++++ PROVIDED INFORMATION
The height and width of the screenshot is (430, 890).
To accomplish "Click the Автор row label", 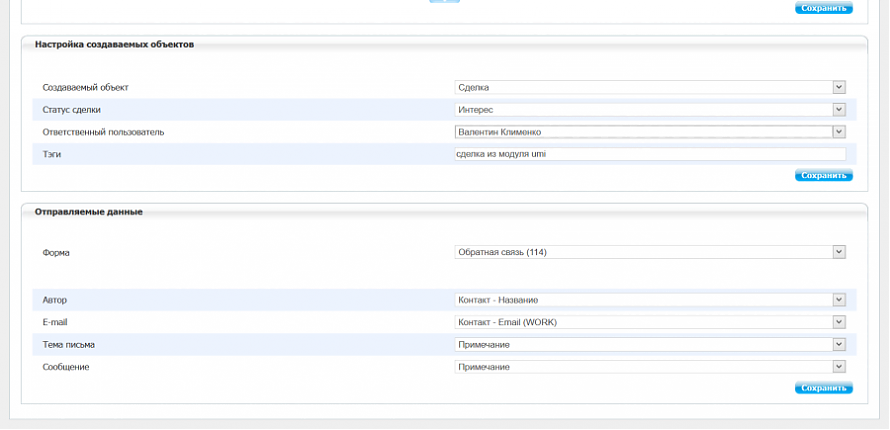I will click(55, 300).
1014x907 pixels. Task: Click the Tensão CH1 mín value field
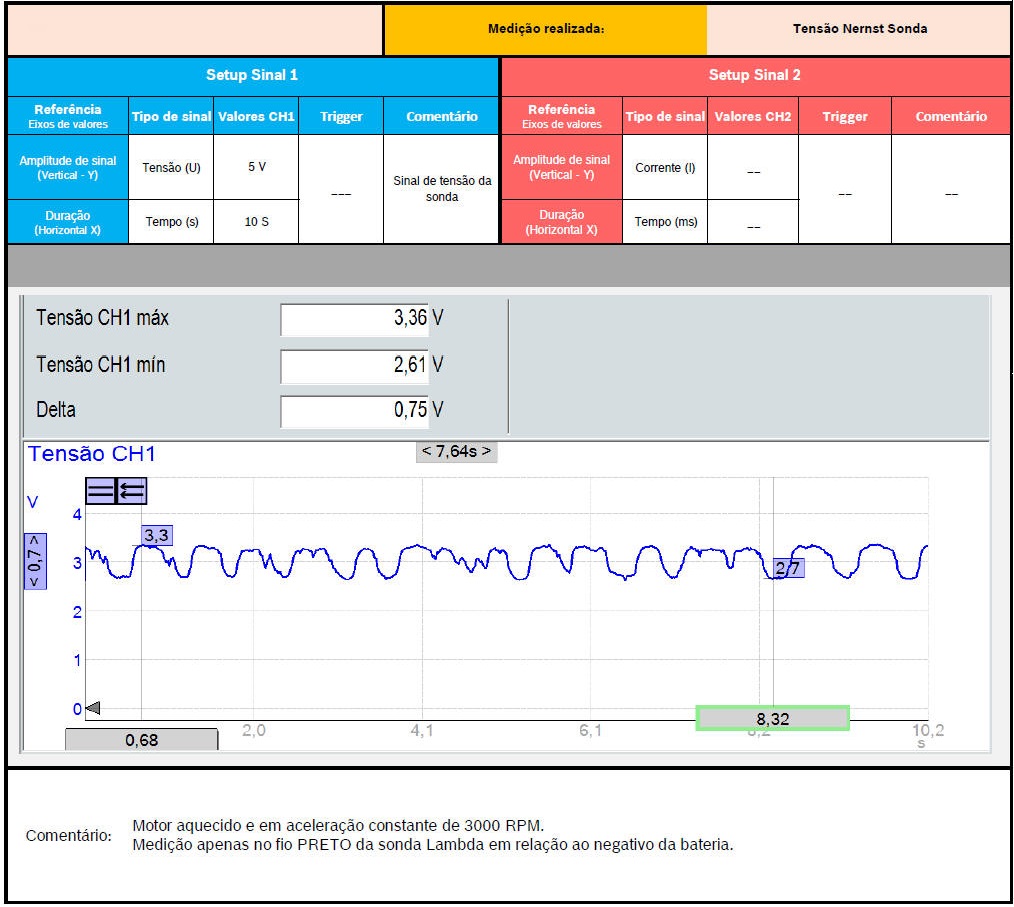355,366
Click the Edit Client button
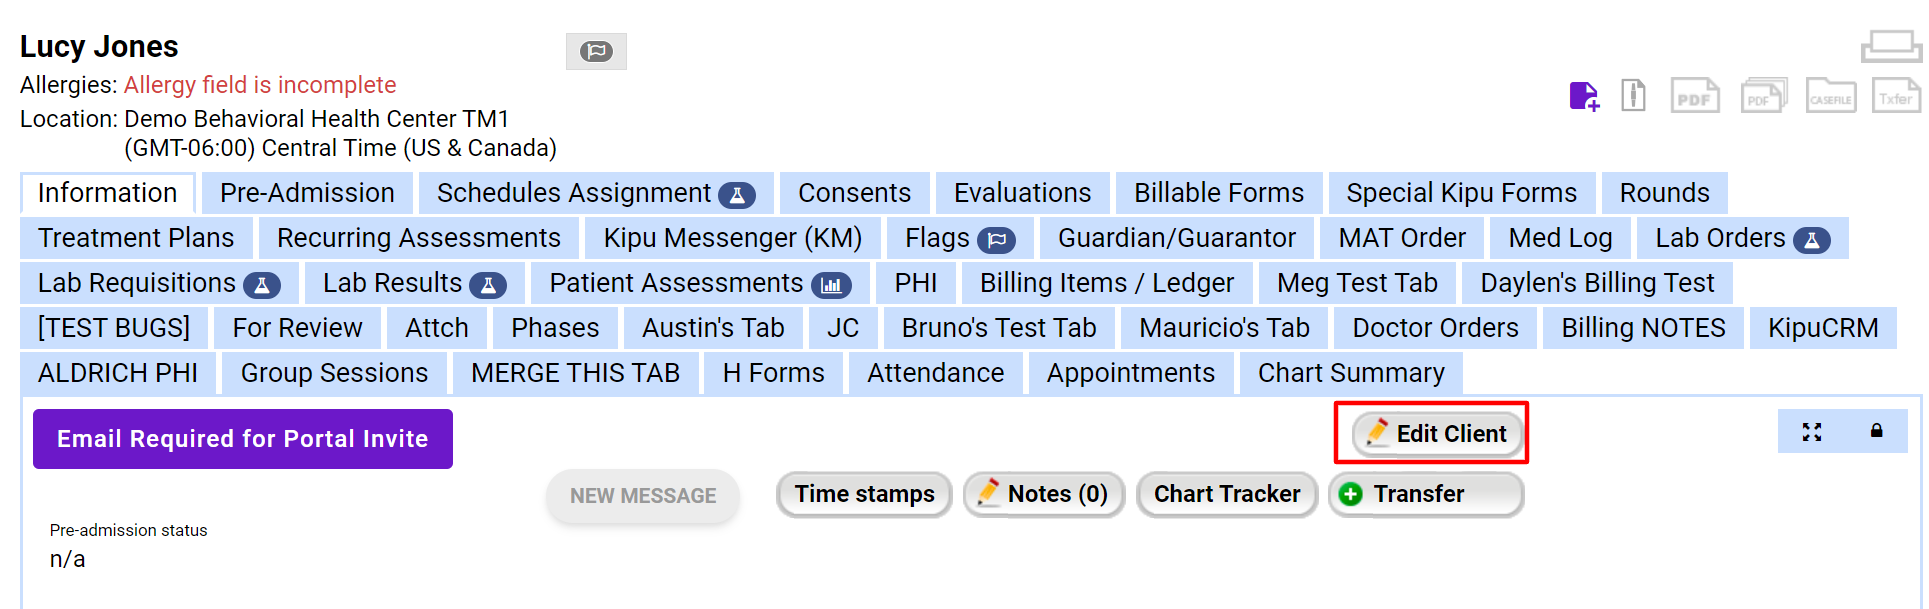The width and height of the screenshot is (1929, 609). click(1434, 433)
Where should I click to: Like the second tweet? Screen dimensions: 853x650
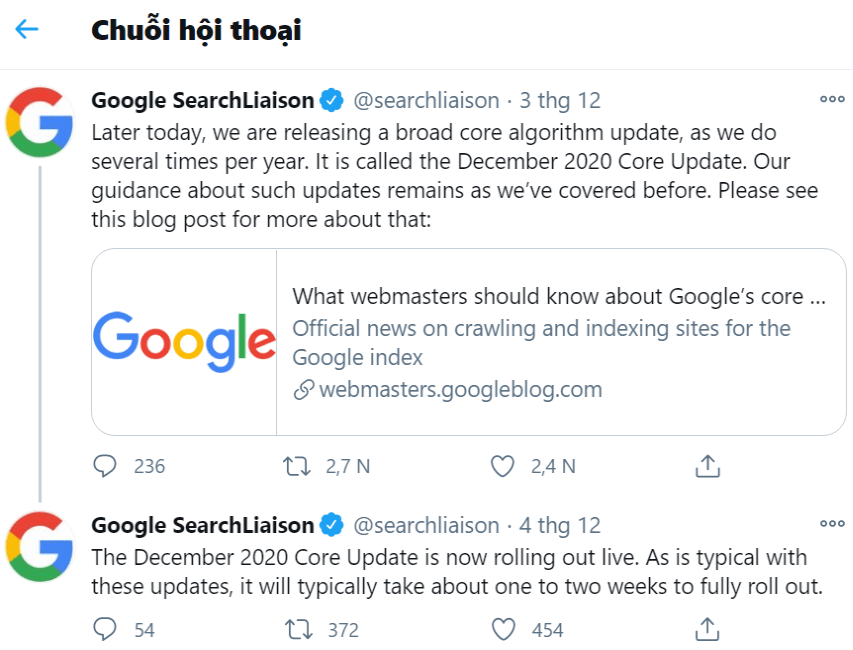click(503, 630)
++++++++
**INSTRUCTIONS FOR THE TASK**
Pictures aside, set down the lines from the one containing "1014x907 pixels. Task: Click" through the end of the records above, exactly and only those.

**RESPONSE TO THIS EXERCISE**
1014x907 pixels. Task: Click the Tensão CH1 mín value field
355,366
Click the Edit Client button
The width and height of the screenshot is (1929, 609). click(1434, 433)
Where should I click to: Like the second tweet? Screen dimensions: 853x650
click(503, 630)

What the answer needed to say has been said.